Spiritual Care

Coping with medical issues is stressful whether it is an injury, a diagnosis, a chronic disease, or a terminal illness. Enveloped within medical issues are spiritual issues for many people. For some people spiritual issues are overt and easily identified. For other people the experience of illness is also a spiritual issue though not explicit. It is more subtle. It may emerge through discussions about the meaning of illness in the person’s life.

Spiritual care refers to the ministry offered by men and women, both clergy and laics, committed to foster the psycho-social-spiritual growth and shalom of each human being they interact with. Whereas religion has to do with a set of belief system and rituals practiced by a determined group of individuals, spirituality is a broader concept that refer to the experience of (and the search for) peace, hope and love find in the heart of every human being, whether religious or not. Spirituality is an intangible part of human existence found in the core of a person’s being. Spirituality can be defined as a complex and multidimensional part of the human experience—our inner belief system. It helps individuals to search for the meaning and purpose of life, and it helps them experience hope, love, inner peace, comfort, and support. Spirituality encompasses people who are religious and have connection to a faith tradition, as well as people who do not perceive themselves to be religious at all.

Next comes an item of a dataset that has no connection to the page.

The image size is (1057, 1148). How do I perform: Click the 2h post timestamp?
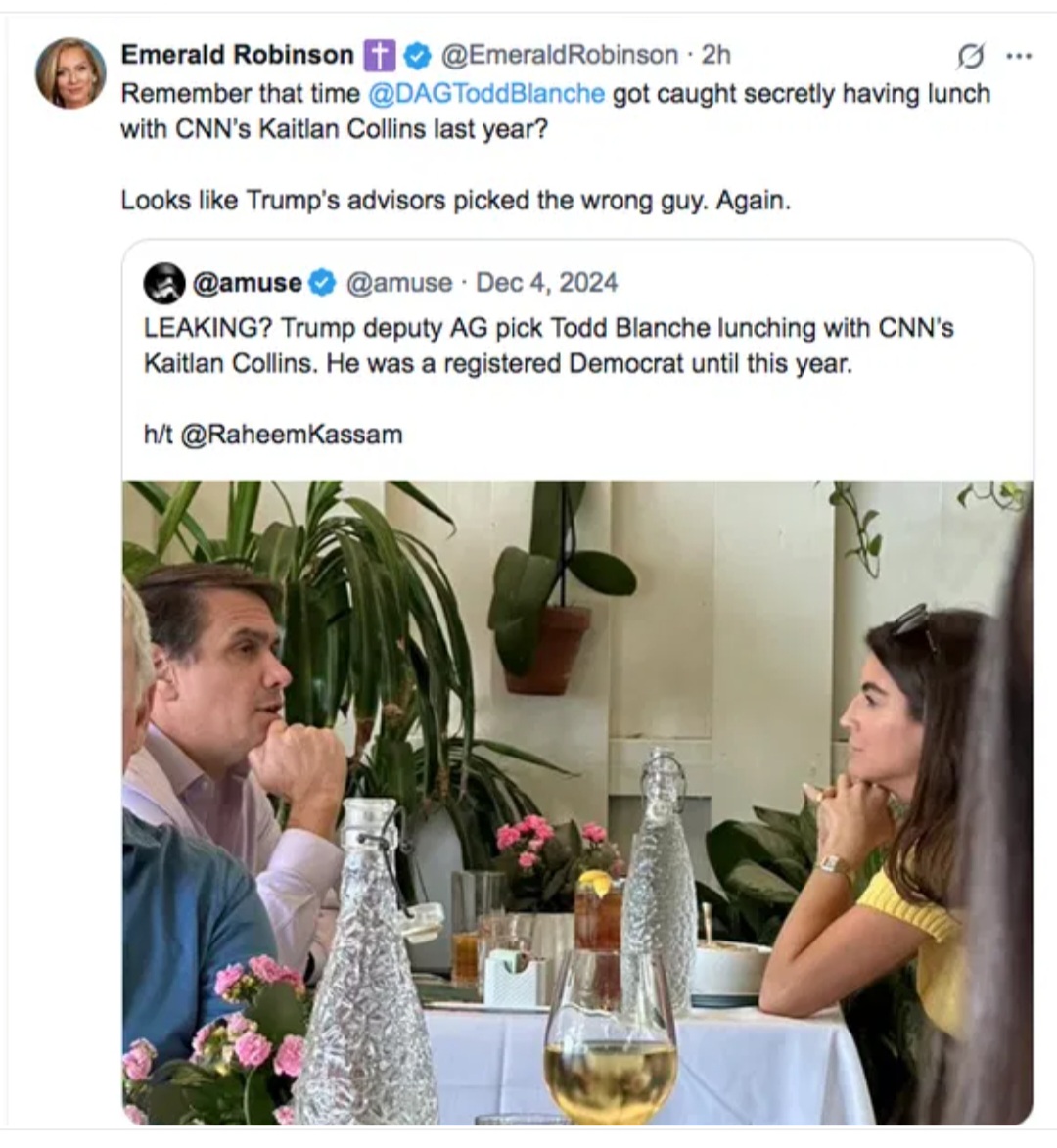[716, 55]

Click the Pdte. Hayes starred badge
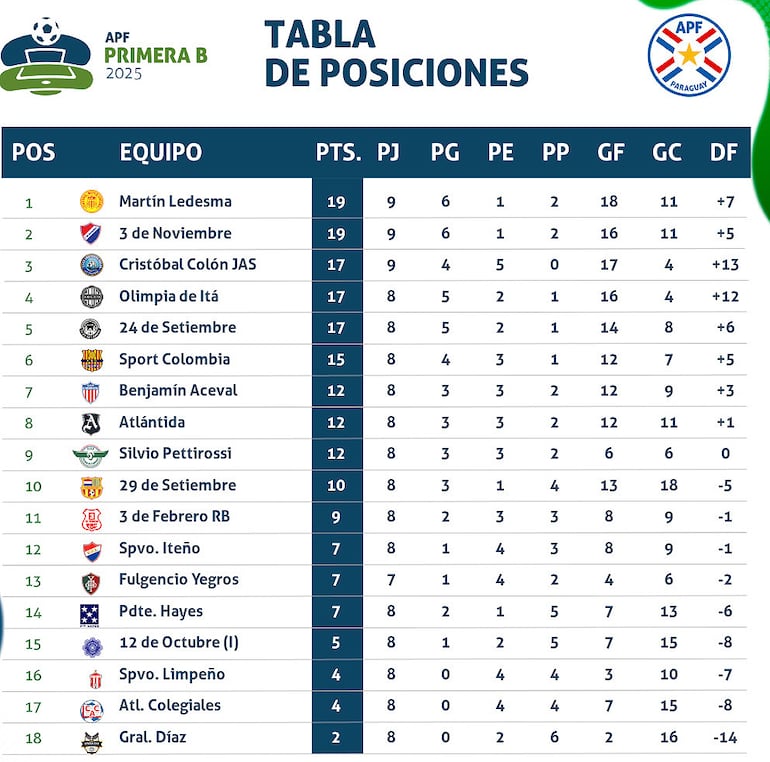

A person does not have to be religious, but still can have spiritual concerns. Religion can help spirituality. Having no religious belief does not necessarily exclude spiritual concerns. Every person has a spiritual dimension, those non-material aspects of life represented in our relationships with family, friends or a greater power, which provide meaning in our lives. These life values guide our response to life limiting illness. Some people express their spirituality through religion, others do not. Religion and spiritual matters are a very private and sensitive topic for people. Many had terrible experiences in their youth with church, they were forced to go or they were hurt by someone in the church and lost trust. This is tragic, some people carry the anger or resentment their whole life and die having never dealt with the hurt. Spiritual intervention is designed to help the patient walk through the bad experience enabling them to create a satisfying end of life experience.

Hospice chaplain

A chaplain is a referral resource to help peoples as they address life changing experiences and the subsequent questions that emerge about the meaning of life. Chaplain is a resource person who can help those with an identified religious affiliation to cope more effectively by using their spiritual resources. Chaplain is also a resource to people who are not affiliated with a religious group. The hospice‘s chaplain is trained to help them discuss important issues and questions as well as defines their own values and life meaning. Chaplain seeks to help them access the higher human values – intelligence, compassion, forgiveness, acceptance, peace, community, consolation – and apply them to present day events, crises, and challenges.

The ultimate role of a chaplain is to provide spiritual support, and anyone who is qualified, religious person or not, can be trained to become a chaplain.

At Hospice of Frederick County, we define patient experience as the sum of all interactions, shaped by an organization’s culture, that influence patient perceptions across the continuum of care. Central to this definition is the “sum of all interactions”; it represents a perspective that is much broader than the clinical realm in which we deliver care, reaching to the fullest experience that we have as human beings in health care. It encompasses our desire to maintain health and well-being, find healing, or live our remaining days with dignity, respect and peace. Interactions are at the core of our work in hospice care and remind us that while this is a business based on science, it remains a practice grounded in our humanness, in our hopes and fears, vulnerabilities and strengths. At the heart of all we do and hope to achieve in hospice care we never overlook that we are simply human beings caring for human beings.

Our chaplains are members of the hospice interdisciplinary team, so that a picture of the patient as whole person is a part of their focus. They are professionally trained to address the spiritual needs of patients and families…they are trained to listen not only to what is said in words but also to the experience and feelings behind the story. Many issues patients want to discuss are not necessarily "religious" issues, but life concerns. How has my life had value? What has been important to me in my life? What do I have left to do before I die? Who is important to me? Other issues are more related to God. Who is God? What do I believe about what happens after I die? Do I need forgiveness? How can I deal with my fears about dying? … Trained to listen to the story of pain…this pain may arise from unresolved relationships with one perception of a higher power or with individuals in a person’s life. It also may be the result of an inability to find and celebrate one’s life’s accomplishments; to know that it matters that he/she walked this earth. There may be some unrest as to what happens at the end of one’s life. These issues and more can be explored with the support and resources of the chaplain. They are listeners. Our hospice chaplains also interface with the community clergy members to ensure that our patients’ religious rituals and other needs are met. We actually have a “community liaison team” including a Catholic priest, a Rabbi, an Imam, a Buddhist, a Christian minister who provides various religious rituals to our hospice community.